A CEEE-GT poderia socorrer a CEEE-D em caso de necessidade e fazer o pagamento dos salários?
Seria uma anomalia. As empresas têm suas finanças independentes. Cada uma tem seus compromissos regulatórios e financeiros. Se isso acontecesse, seria por força de uma compulsoriedade determinada por terceiros, no caso a Justiça, e que representaria uma anomalia. Isso não é a normalidade, não está no nosso radar, até porque isso seria, na linguagem comum, vestir um santo e despir outro. Você pegaria recursos de uma empresa que está bem para socorrer uma empresa que está mal. E também precisaria da concordância dos sócios.
Há alguma solução de curto e médio prazo?
Estamos trabalhando em soluções de curto e médio prazo, como essa readequação de compartilhamento de custo, o que diminui pressões pontuais e nos permite trabalhar de forma a enfrentar essa situação. Fazendo uma analogia, diria que a gestão lida com um paciente em condição bastante grave. Nosso dever é preservar esse paciente e dar a ele conforto no sentido de que possa manter suas funções vitais em dia. O trabalho é para evitar estressamento de seus compromissos e suas obrigações, seja com fornecedores ou funcionários, na manutenção do serviço público que obtivemos a duras penas nesse período, e preservar seu principal ativo, que é a concessão renovada no ano passado.

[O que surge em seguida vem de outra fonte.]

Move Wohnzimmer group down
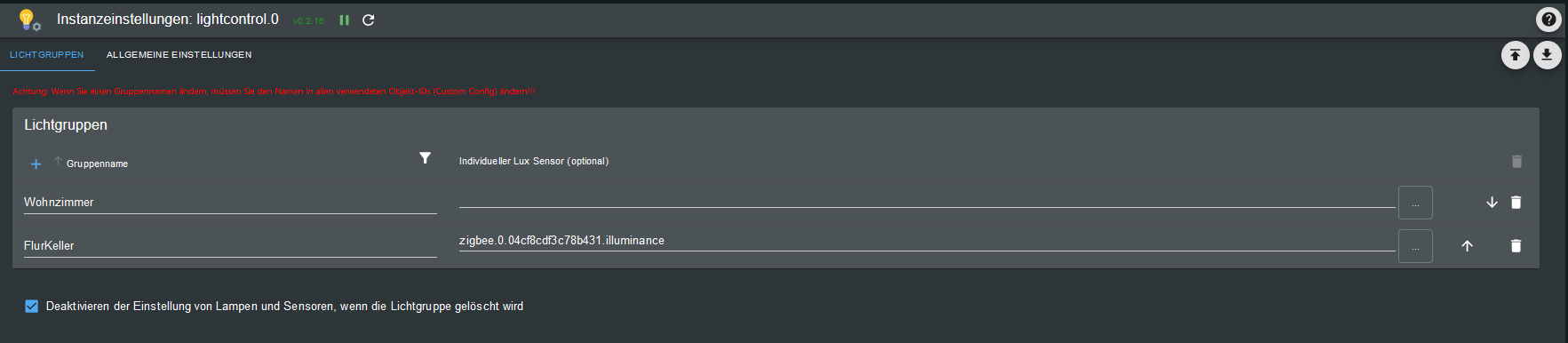The image size is (1568, 343). coord(1492,203)
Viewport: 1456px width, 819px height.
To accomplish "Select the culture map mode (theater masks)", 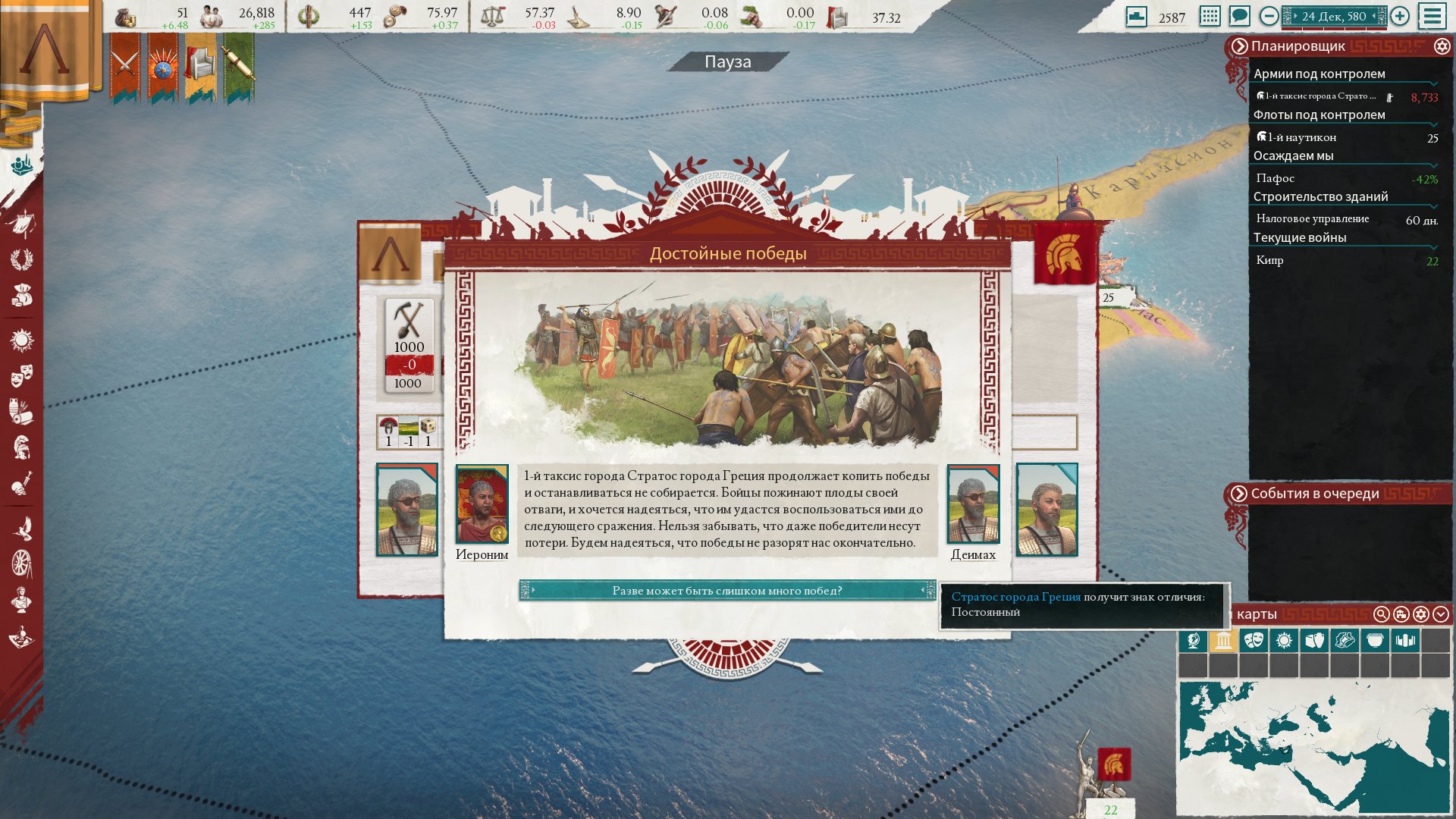I will pos(1254,641).
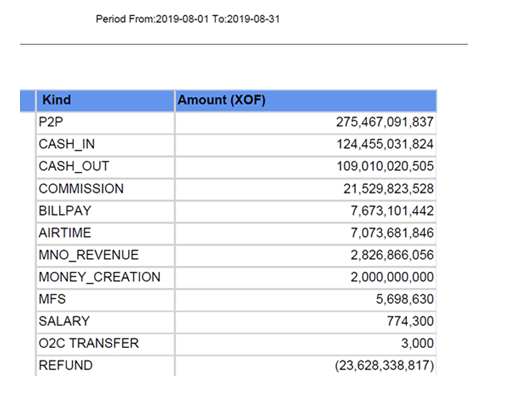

O que seria esse estressamento?
A possibilidade de não pagar os salários em dia, de não honrar os compromissos com fornecedores, de redução na qualidade do serviço, que hoje é reconhecida pelos nossos clientes com uma melhora e a preservação da normalidade corporativa. Mas essas possibilidades estão no nosso radar e podem vir a acontecer. E isso temos de estar, primeiro, ter transparência com relação a isso e, segundo, mitigar as tomadas de decisões no sentido de evitar esse processo.